TASK DESCRIPTION: Return all of the entries word for word, but omit the pictures they contain.

RECORD EXCERPTS:
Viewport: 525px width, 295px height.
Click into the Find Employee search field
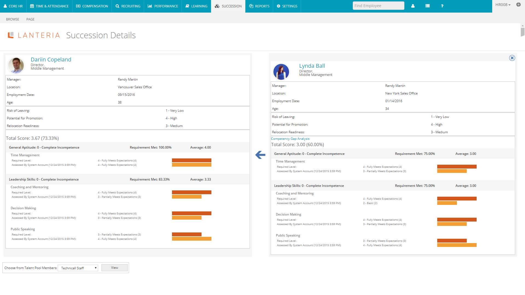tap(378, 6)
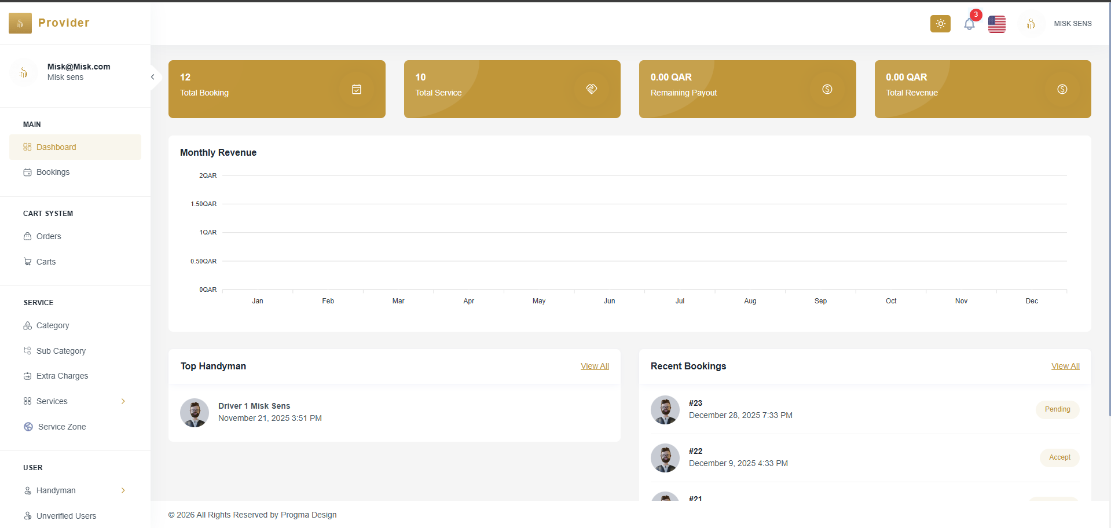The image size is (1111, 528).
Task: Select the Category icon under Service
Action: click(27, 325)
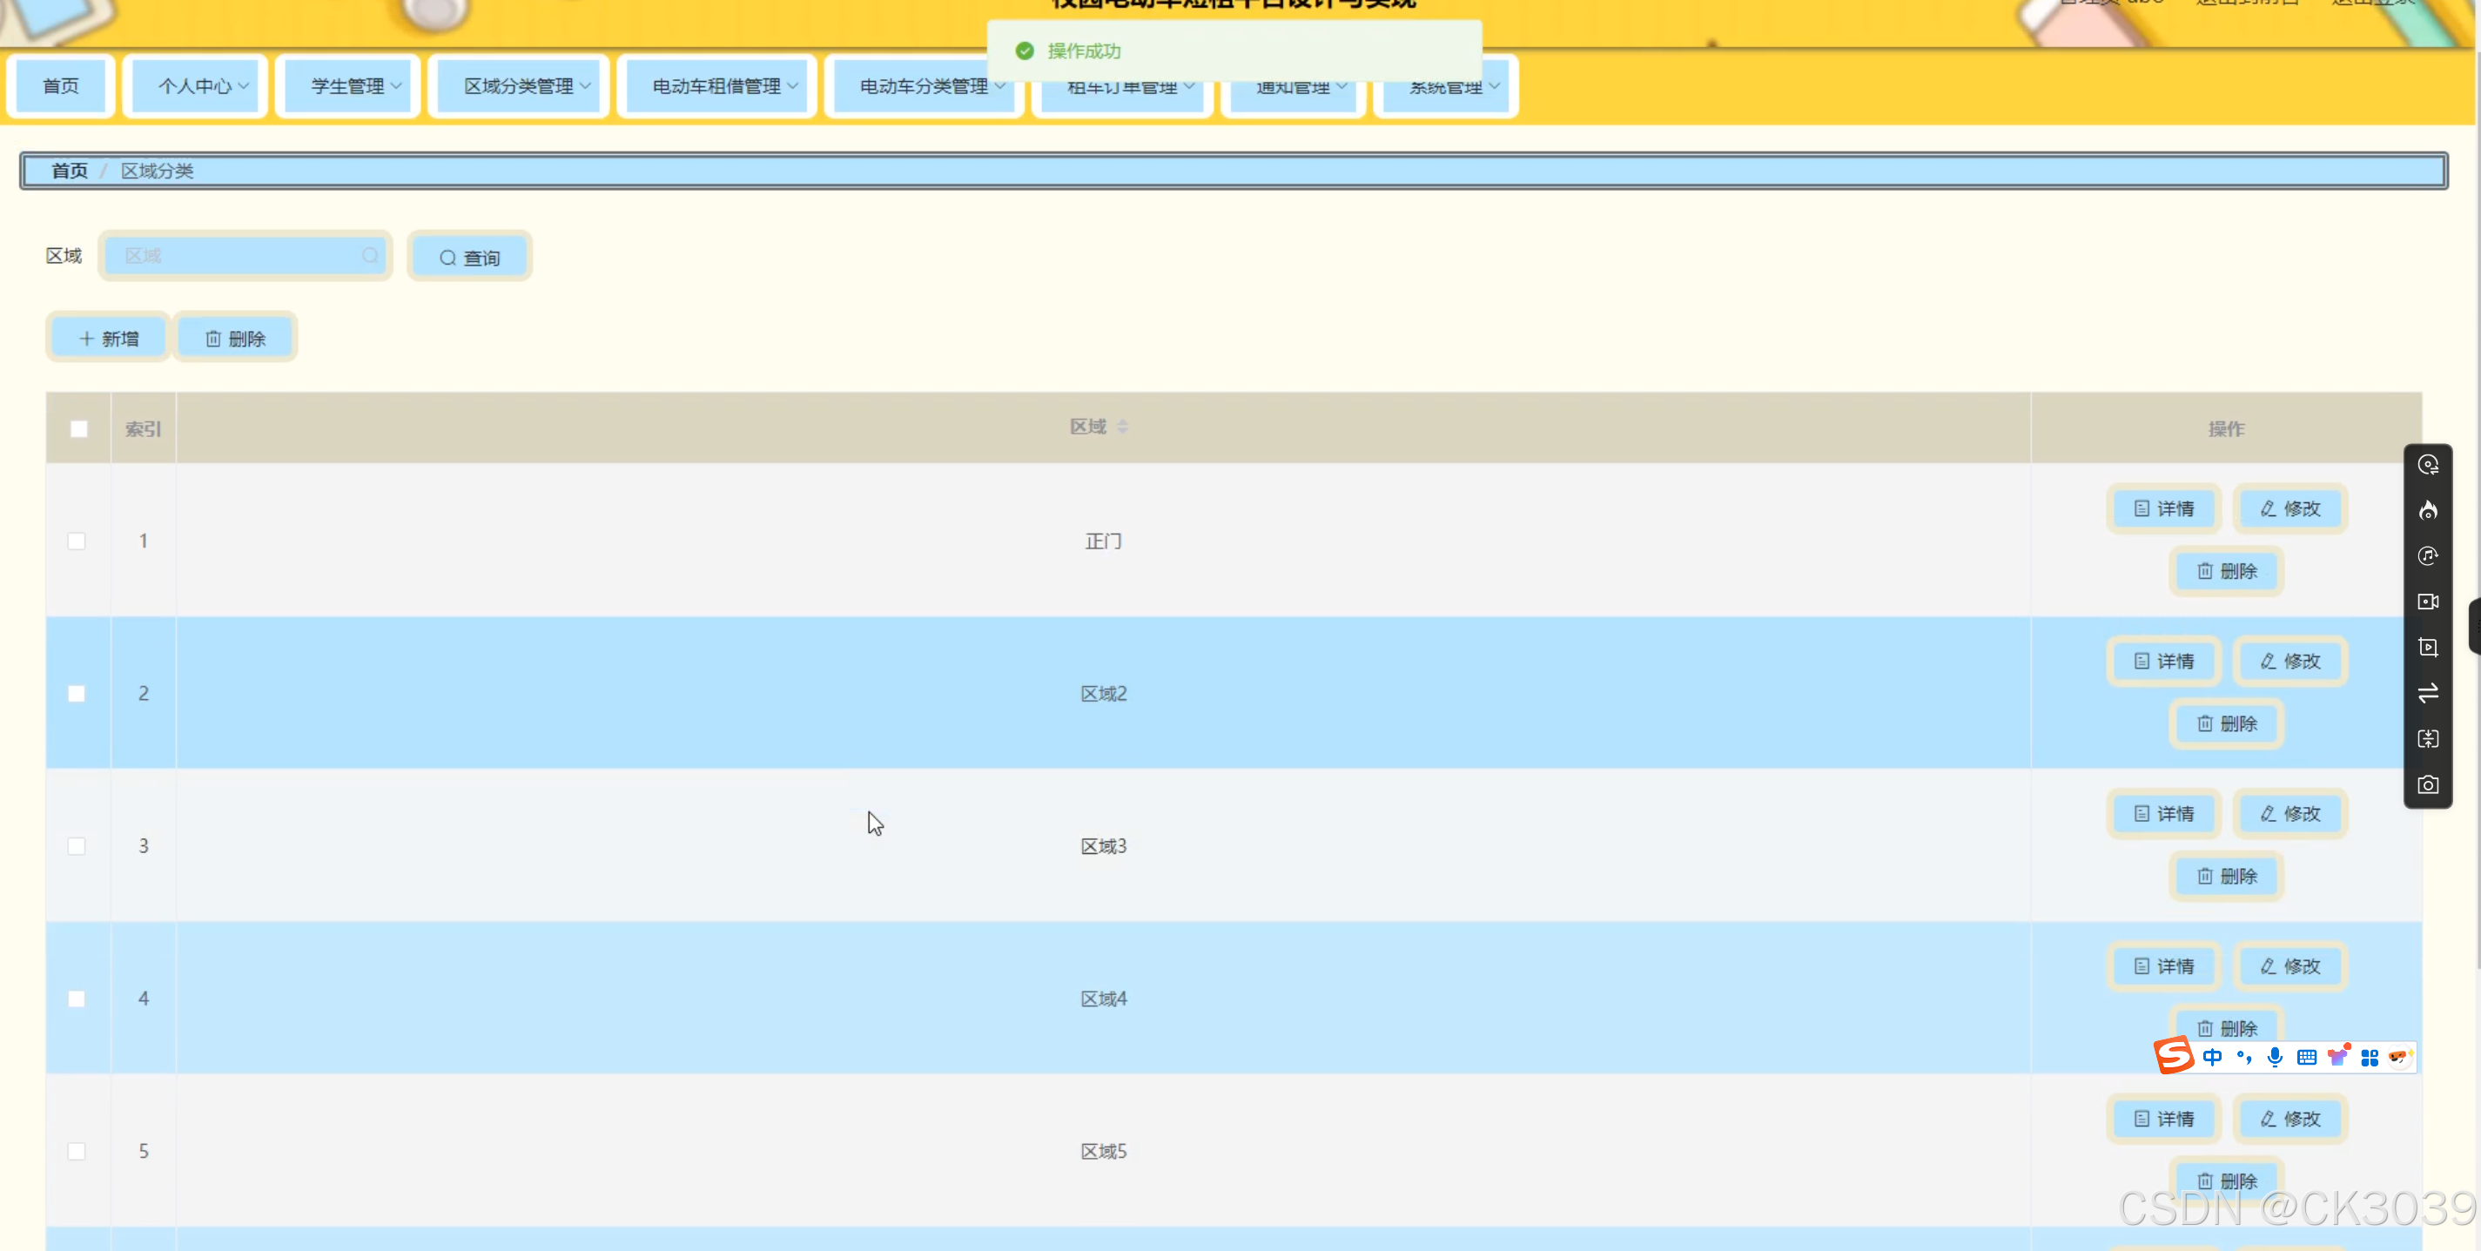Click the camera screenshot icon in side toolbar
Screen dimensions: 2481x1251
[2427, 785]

SOLUTION FOR THIS PROBLEM:
Viewport: 525px width, 295px height.
Click into the Find Employee search field
tap(378, 6)
The image size is (1111, 528).
Task: Select the Category icon under Service
Action: click(27, 325)
Click the camera screenshot icon in side toolbar
Screen dimensions: 2481x1251
[2427, 785]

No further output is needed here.